(THE INPUT Opens)

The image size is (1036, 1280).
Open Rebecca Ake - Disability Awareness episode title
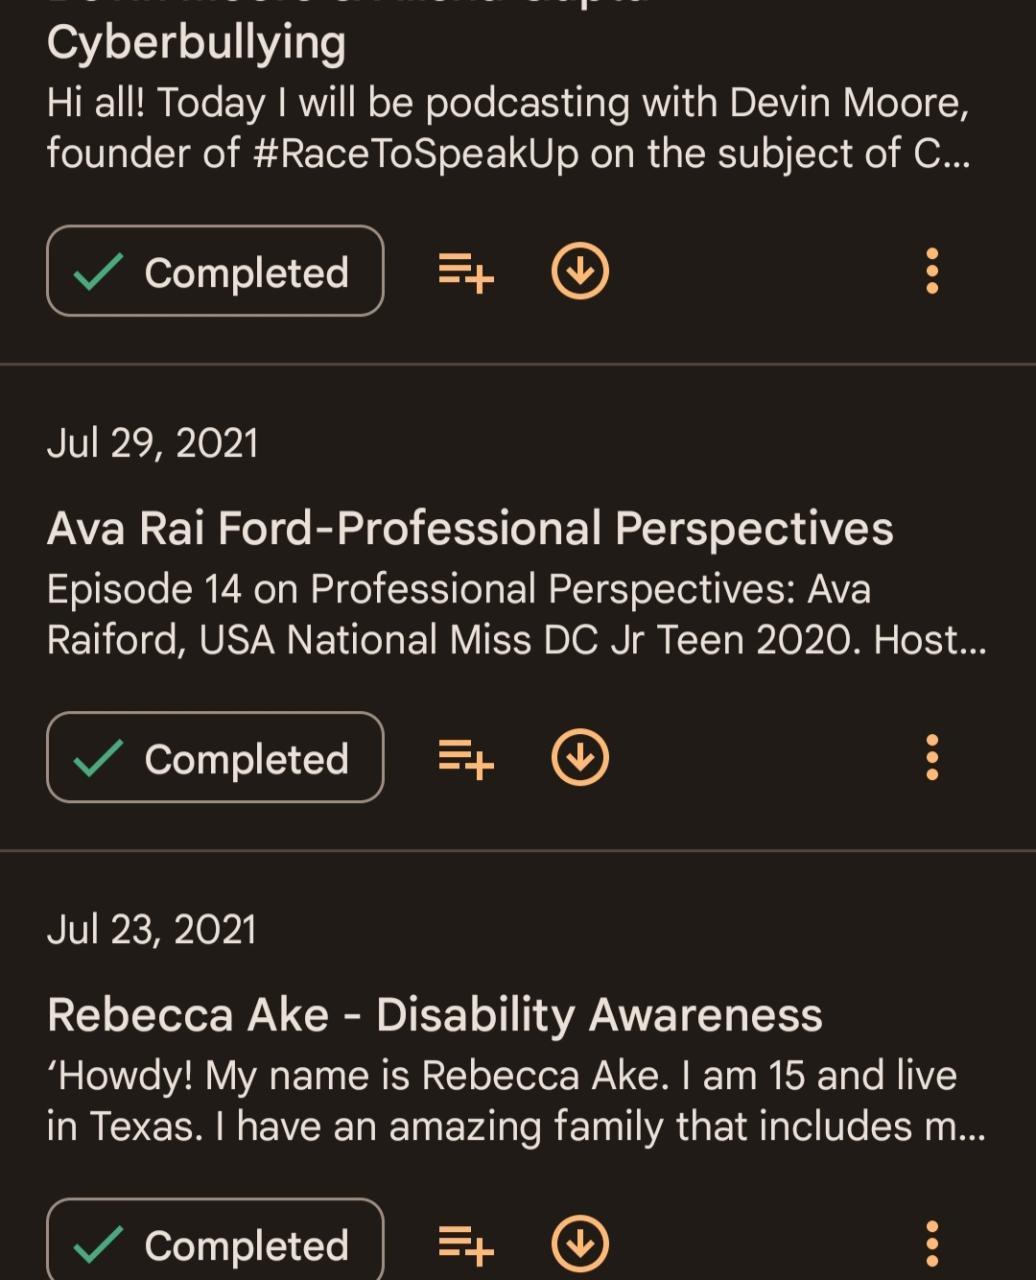tap(435, 1015)
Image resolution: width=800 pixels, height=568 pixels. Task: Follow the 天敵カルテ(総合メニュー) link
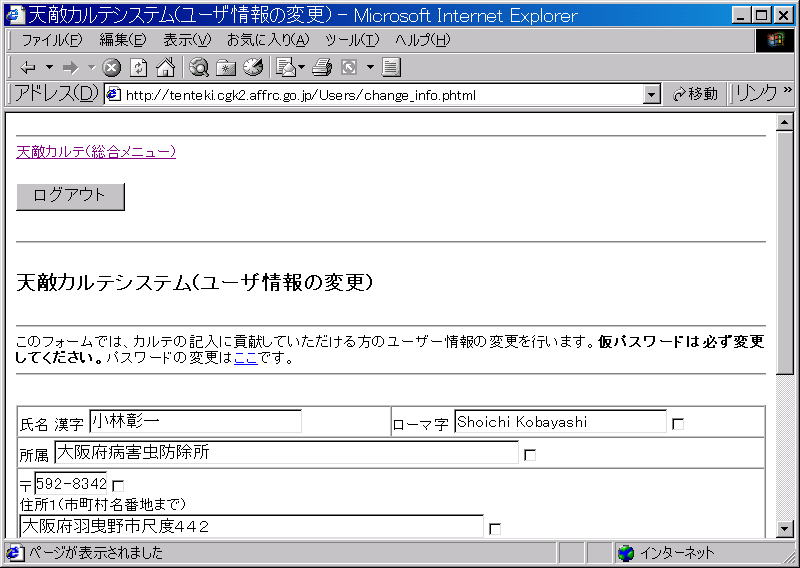[96, 152]
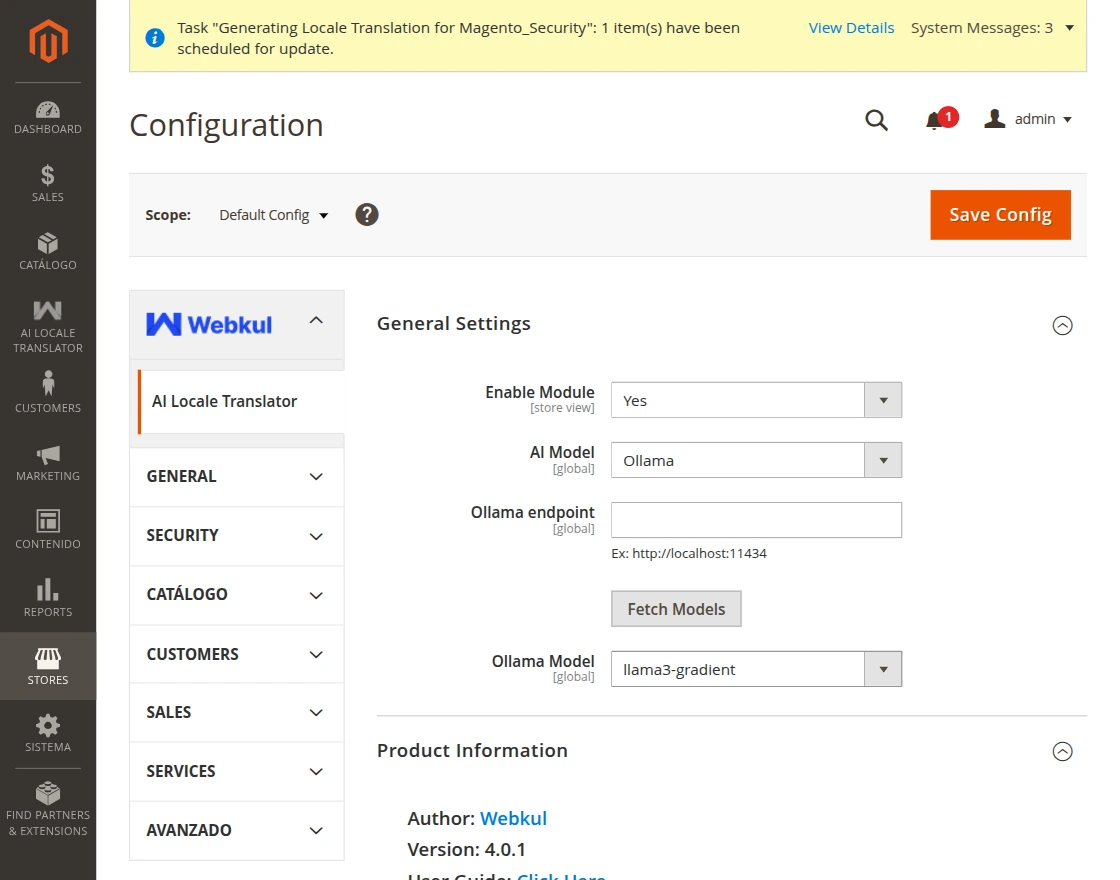This screenshot has width=1120, height=880.
Task: Click the View Details link
Action: tap(851, 28)
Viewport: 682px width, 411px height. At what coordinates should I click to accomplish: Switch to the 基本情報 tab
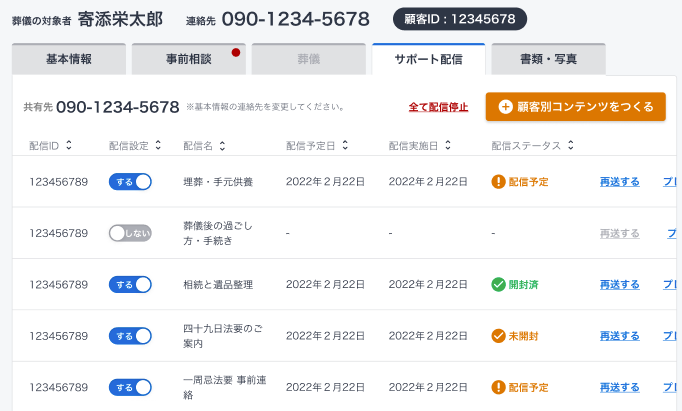tap(69, 59)
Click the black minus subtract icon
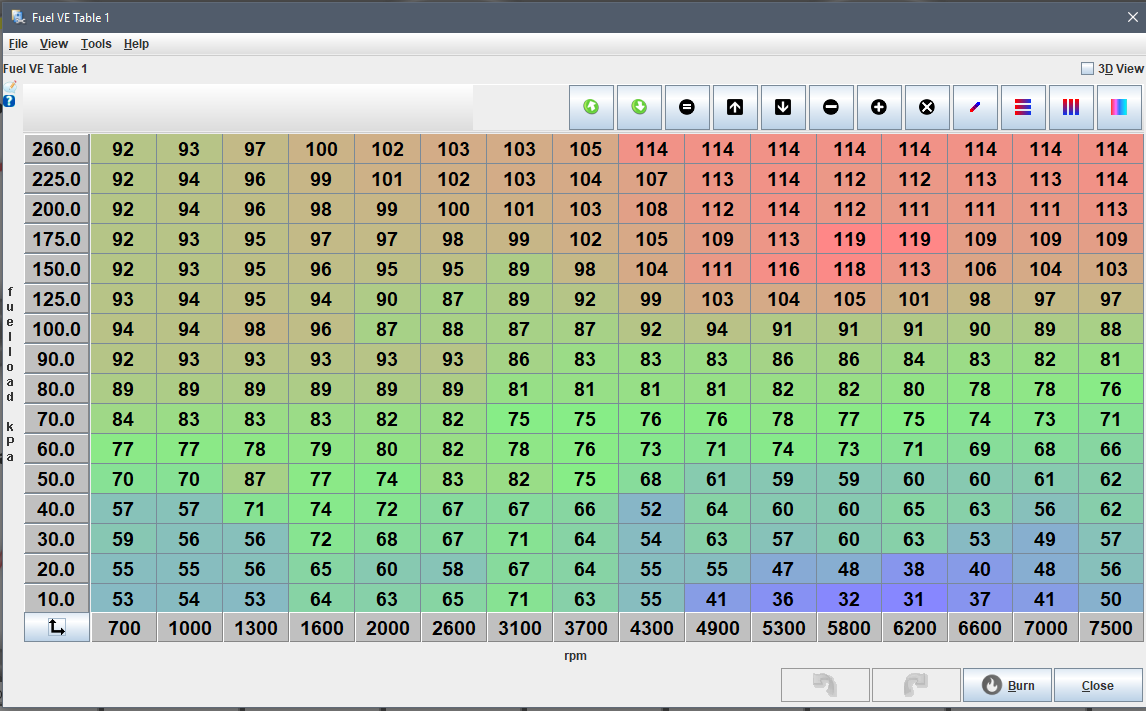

(THE INPUT Closes)

_EXERCISE AIM_
Omit the pictures, then output the rest of the listing exactly.

_OUTPUT FOR THIS TASK_
The image size is (1036, 1280).
Open Rebecca Ake - Disability Awareness episode title
tap(435, 1015)
Image resolution: width=800 pixels, height=568 pixels. Task: Follow the 天敵カルテ(総合メニュー) link
[96, 152]
This screenshot has width=1120, height=880.
Task: Click the View Details link
Action: tap(851, 28)
Viewport: 682px width, 411px height. At what coordinates should I click to accomplish: Switch to the 基本情報 tab
tap(69, 59)
Click the black minus subtract icon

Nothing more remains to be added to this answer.